Swap "computer-use agent" for "desktop agent" everywhere in the records below, and write the records out again with nothing else changed.
::: SUPPLIED ENTRIES
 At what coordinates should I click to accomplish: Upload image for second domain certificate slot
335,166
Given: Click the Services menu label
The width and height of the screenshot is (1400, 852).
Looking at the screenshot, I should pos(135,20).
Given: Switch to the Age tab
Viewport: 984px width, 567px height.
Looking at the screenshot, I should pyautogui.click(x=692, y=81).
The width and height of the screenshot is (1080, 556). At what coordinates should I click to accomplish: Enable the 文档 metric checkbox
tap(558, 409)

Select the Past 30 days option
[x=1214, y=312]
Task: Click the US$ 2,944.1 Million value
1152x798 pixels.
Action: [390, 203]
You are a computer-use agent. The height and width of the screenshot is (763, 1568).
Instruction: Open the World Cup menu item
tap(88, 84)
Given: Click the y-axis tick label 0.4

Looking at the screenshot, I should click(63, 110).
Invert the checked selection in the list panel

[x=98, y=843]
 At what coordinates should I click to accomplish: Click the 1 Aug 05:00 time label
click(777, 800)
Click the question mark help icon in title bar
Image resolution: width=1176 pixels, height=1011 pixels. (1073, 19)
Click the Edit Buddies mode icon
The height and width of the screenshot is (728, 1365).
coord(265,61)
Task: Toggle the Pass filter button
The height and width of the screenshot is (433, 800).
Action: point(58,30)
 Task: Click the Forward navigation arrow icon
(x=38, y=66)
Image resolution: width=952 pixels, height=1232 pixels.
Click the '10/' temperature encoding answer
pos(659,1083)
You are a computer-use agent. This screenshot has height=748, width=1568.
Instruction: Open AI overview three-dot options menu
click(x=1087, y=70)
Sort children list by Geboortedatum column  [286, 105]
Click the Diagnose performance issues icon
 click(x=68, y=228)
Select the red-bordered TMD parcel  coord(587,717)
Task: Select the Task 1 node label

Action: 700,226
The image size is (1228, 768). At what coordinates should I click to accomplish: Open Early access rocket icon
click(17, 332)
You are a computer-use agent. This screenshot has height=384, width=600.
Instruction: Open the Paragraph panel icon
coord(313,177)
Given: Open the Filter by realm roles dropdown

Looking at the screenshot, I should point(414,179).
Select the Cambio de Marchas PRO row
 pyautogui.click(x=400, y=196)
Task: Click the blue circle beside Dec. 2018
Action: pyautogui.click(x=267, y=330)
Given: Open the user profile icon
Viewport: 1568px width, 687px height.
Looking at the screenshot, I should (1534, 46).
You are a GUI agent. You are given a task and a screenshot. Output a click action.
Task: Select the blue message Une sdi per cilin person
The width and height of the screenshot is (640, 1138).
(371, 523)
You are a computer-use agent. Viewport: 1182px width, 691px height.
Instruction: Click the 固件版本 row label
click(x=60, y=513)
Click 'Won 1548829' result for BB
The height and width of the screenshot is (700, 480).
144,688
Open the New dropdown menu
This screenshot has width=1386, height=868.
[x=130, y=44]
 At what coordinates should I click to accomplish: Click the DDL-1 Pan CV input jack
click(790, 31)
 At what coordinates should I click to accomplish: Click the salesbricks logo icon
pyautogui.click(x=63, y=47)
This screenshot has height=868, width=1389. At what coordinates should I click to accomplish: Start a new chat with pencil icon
::::::
▸ **FINAL RESULT**:
 At what coordinates should I click to accomplish: Upload image for second domain certificate slot
335,166
Given: Click the Services menu label
The width and height of the screenshot is (1400, 852).
Looking at the screenshot, I should pos(135,20).
Given: Switch to the Age tab
Viewport: 984px width, 567px height.
Looking at the screenshot, I should pyautogui.click(x=692, y=81).
The width and height of the screenshot is (1080, 556). At what coordinates should I click to accomplish: Enable the 文档 metric checkbox
tap(558, 409)

Select the Past 30 days option
[x=1214, y=312]
Task: Click the US$ 2,944.1 Million value
1152x798 pixels.
Action: [390, 203]
You are a desktop agent. The height and width of the screenshot is (763, 1568).
Instruction: Open the World Cup menu item
tap(88, 84)
Given: Click the y-axis tick label 0.4

Looking at the screenshot, I should click(63, 110).
Invert the checked selection in the list panel

[x=98, y=843]
 At what coordinates should I click to accomplish: Click the 1 Aug 05:00 time label
click(777, 800)
Click the question mark help icon in title bar
Image resolution: width=1176 pixels, height=1011 pixels. (1073, 19)
Click the Edit Buddies mode icon
The height and width of the screenshot is (728, 1365).
coord(265,61)
Task: Toggle the Pass filter button
The height and width of the screenshot is (433, 800).
Action: point(58,30)
 Task: Click the Forward navigation arrow icon
(x=38, y=66)
Image resolution: width=952 pixels, height=1232 pixels.
Click the '10/' temperature encoding answer
pos(659,1083)
You are a desktop agent. This screenshot has height=748, width=1568.
Instruction: Open AI overview three-dot options menu
click(x=1087, y=70)
Sort children list by Geboortedatum column  [286, 105]
Click the Diagnose performance issues icon
 click(x=68, y=228)
Select the red-bordered TMD parcel  coord(587,717)
Task: Select the Task 1 node label

Action: 700,226
The image size is (1228, 768). At what coordinates should I click to accomplish: Open Early access rocket icon
click(17, 332)
You are a desktop agent. This screenshot has height=384, width=600.
Instruction: Open the Paragraph panel icon
coord(313,177)
Given: Open the Filter by realm roles dropdown

Looking at the screenshot, I should point(414,179).
Select the Cambio de Marchas PRO row
 pyautogui.click(x=400, y=196)
Task: Click the blue circle beside Dec. 2018
Action: pyautogui.click(x=267, y=330)
Given: Open the user profile icon
Viewport: 1568px width, 687px height.
Looking at the screenshot, I should (1534, 46).
You are a GUI agent. You are given a task and a screenshot. Output a click action.
Task: Select the blue message Une sdi per cilin person
The width and height of the screenshot is (640, 1138).
(371, 523)
You are a desktop agent. Viewport: 1182px width, 691px height.
Instruction: Click the 固件版本 row label
click(x=60, y=513)
Click 'Won 1548829' result for BB
The height and width of the screenshot is (700, 480).
144,688
Open the New dropdown menu
This screenshot has width=1386, height=868.
[x=130, y=44]
 At what coordinates should I click to accomplish: Click the DDL-1 Pan CV input jack
click(790, 31)
 At what coordinates should I click to accomplish: Click the salesbricks logo icon
pyautogui.click(x=63, y=47)
This screenshot has height=868, width=1389. At what coordinates should I click to accomplish: Start a new chat with pencil icon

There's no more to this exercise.